- Exercise
Each line of the data below that holds the word "computer" is to be reported in full.

Records for this task Start Marker

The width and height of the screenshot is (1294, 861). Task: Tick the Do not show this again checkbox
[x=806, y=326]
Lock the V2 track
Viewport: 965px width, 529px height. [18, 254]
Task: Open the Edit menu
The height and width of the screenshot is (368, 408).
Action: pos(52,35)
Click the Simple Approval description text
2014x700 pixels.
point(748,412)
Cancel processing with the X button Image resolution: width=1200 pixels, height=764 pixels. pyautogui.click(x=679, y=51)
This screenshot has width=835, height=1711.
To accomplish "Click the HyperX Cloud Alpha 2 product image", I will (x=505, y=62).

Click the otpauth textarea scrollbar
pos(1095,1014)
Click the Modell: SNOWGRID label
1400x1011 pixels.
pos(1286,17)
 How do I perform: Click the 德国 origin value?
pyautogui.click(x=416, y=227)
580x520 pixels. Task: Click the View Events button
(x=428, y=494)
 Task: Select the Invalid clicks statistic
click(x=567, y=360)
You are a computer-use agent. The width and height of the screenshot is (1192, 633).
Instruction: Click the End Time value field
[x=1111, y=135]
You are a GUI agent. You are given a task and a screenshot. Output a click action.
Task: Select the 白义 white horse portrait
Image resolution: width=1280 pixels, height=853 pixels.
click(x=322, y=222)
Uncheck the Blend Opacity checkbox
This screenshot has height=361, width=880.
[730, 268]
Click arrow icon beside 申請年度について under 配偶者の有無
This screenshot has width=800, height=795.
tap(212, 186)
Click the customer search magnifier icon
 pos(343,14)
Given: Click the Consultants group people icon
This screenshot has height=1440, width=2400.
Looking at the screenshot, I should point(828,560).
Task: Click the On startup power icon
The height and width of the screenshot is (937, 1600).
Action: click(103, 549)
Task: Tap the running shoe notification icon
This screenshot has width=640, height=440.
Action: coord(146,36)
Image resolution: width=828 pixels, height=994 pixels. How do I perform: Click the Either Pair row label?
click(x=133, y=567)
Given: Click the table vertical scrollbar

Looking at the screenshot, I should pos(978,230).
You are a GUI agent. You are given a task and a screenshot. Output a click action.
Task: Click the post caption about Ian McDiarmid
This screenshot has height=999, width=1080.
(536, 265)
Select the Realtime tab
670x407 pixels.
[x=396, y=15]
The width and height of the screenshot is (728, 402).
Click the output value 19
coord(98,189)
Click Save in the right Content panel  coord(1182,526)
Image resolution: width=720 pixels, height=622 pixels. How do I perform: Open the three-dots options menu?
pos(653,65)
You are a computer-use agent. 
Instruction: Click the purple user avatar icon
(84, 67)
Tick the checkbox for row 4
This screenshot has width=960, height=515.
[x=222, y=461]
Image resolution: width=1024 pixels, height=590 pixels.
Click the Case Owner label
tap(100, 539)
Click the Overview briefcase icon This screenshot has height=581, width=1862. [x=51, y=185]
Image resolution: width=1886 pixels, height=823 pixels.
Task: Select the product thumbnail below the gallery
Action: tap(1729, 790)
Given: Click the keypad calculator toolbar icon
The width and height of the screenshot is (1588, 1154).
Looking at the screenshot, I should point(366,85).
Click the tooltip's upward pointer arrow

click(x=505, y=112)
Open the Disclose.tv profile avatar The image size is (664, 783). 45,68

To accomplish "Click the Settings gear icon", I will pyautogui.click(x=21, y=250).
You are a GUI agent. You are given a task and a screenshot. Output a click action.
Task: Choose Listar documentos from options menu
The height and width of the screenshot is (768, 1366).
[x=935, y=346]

Records for this task End Marker

- Response below
You are a computer-use agent. The width and height of the screenshot is (1192, 633).
You are a computer-use agent. 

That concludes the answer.